__Excerpted text__:
*** Begin section ***
There is much more fabulousness in this recording to commend. Sarah Van Patten is all innocence as the first unloved, then comically over-loved Helena, and the acting of her Demetrius, Luke Ingham, could not be better—he was not afraid to overplay bug-eyed fear as Hippolyta’s hounds wreak havoc in the dark forest, with the result that he played it just right. Myles Thatcher, equally well known as a rising choreographer, often dances soloist roles but rarely dramatic ones. It is a treat to see his theatricality as Lysander opposite the always-pert (and a still a smidge too restrained) Elizabeth Powell as his beloved Hermia. To pile on the riches, Julia Rowe is a lovely lead butterfly, her gifts for attack here softened by graciousness, and a call out is overdue to Daniel Deivison-Oliveira, standing out for his dignity among the second act cavaliers. But this recording is truly crowned by Ulrik Birkkjaer and Frances Chung in the Act II pas de deux.
For a few years now, I’ve tried to put a finger on the special magnetism of Birkkjaer’s face, and finally from seeing it on the screen I see: He’s the spitting image of Jimmy Stewart, with a wide hairline, kind eyes, and always verging-on-a-smile mouth above a tapering chin. But of course the beauty of his performance here is not in his God-given face but also in his choices. This is a strange pas de deux, capping a story ballet with two new dancers who have no character roles and no function other than to embody mature love. But Birkkjaer takes the abstractness and makes it real and particular, partnering so gently and lovingly, his eyes always searching for Chung, and his face rippling with happiness every time he takes her hand. And Chung amplifies this by dancing as though for a force larger than herself, her gaze wincing with the pain of an invisible vastness when not grinning gratefully to peer around her back and see Birkkjaer’s hand waiting for hers. Physically, she is all lightness and articulation here—the slide of her foot from tendu to a flat fifth before she développés up again is a strange magic. Altogether, this is one of the greatest partnership moments I’ve seen captured on film.
*** End section ***
__Exercise brief__:
Summarize the ballet recording review above in two sentences.

__Entries supplied__:
*** Begin section ***
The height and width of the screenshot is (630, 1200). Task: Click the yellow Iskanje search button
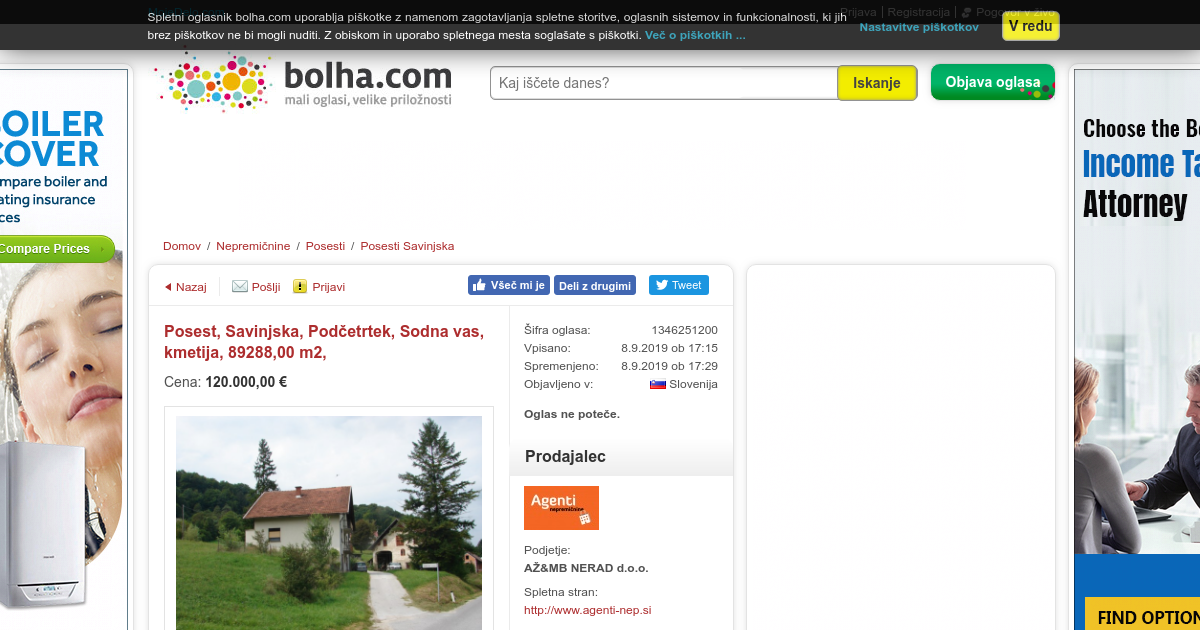coord(877,83)
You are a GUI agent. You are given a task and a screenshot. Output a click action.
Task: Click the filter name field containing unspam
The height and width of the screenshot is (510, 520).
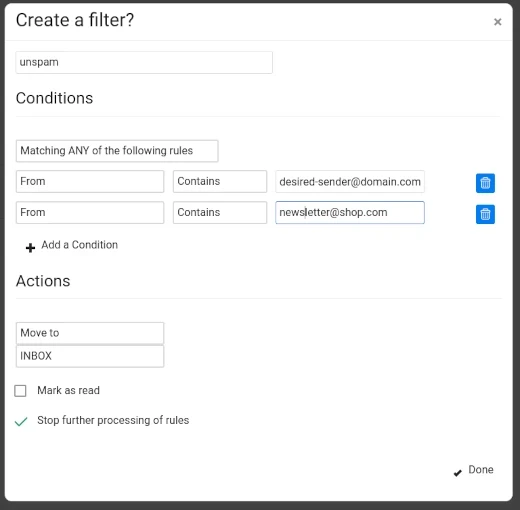pos(144,62)
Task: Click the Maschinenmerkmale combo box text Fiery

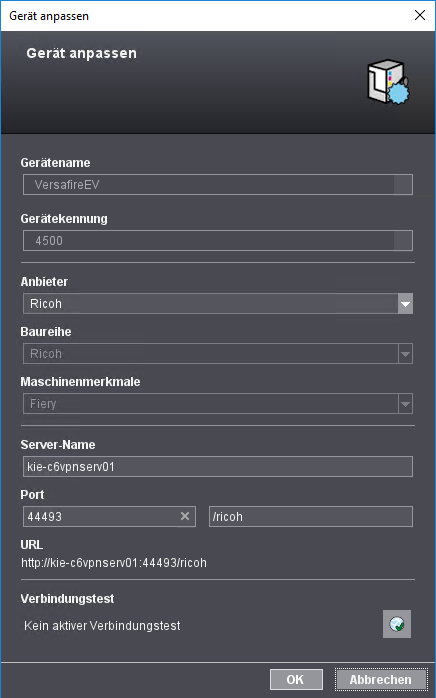Action: pyautogui.click(x=43, y=404)
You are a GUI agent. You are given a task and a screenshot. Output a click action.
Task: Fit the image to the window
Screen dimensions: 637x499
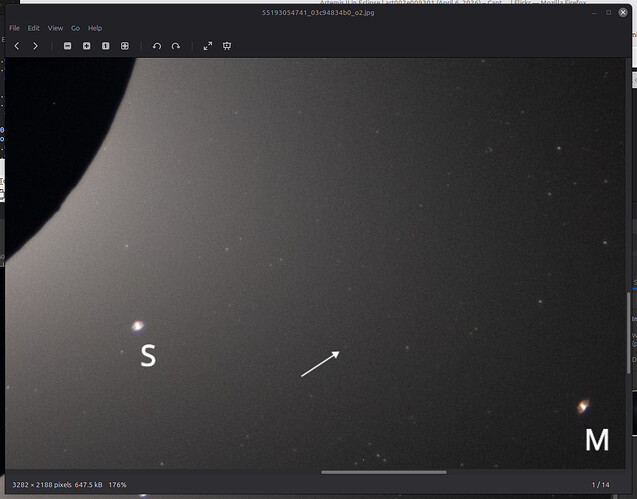coord(125,46)
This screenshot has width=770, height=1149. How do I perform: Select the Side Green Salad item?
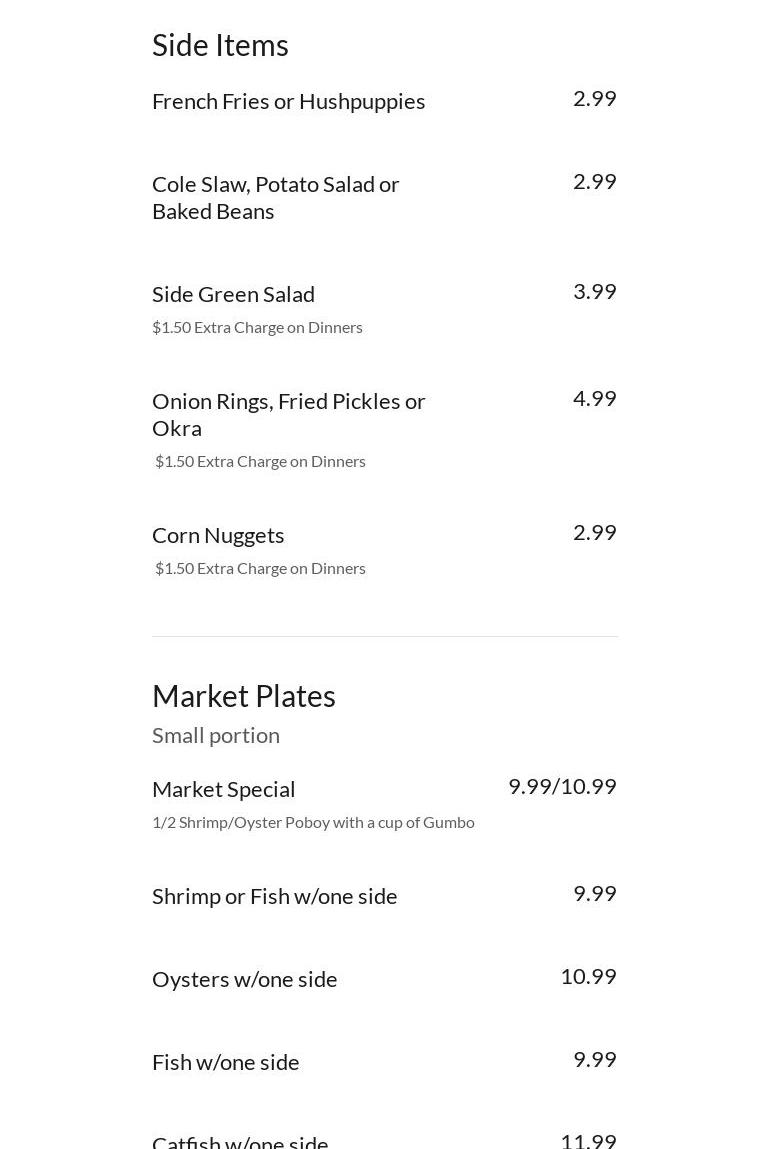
*** End section ***
__Solution to the problem__:
The review commends several performers in the recording, including Sarah Van Patten as Helena, Luke Ingham as Demetrius, Myles Thatcher as Lysander opposite Elizabeth Powell's Hermia, Julia Rowe as the lead butterfly, and Daniel Deivison-Oliveira among the second act cavaliers. It reserves its highest praise for Ulrik Birkkjaer and Frances Chung in the Act II pas de deux, where his gentle, loving partnering and her lightness and articulation make it one of the greatest partnership moments the reviewer has seen captured on film.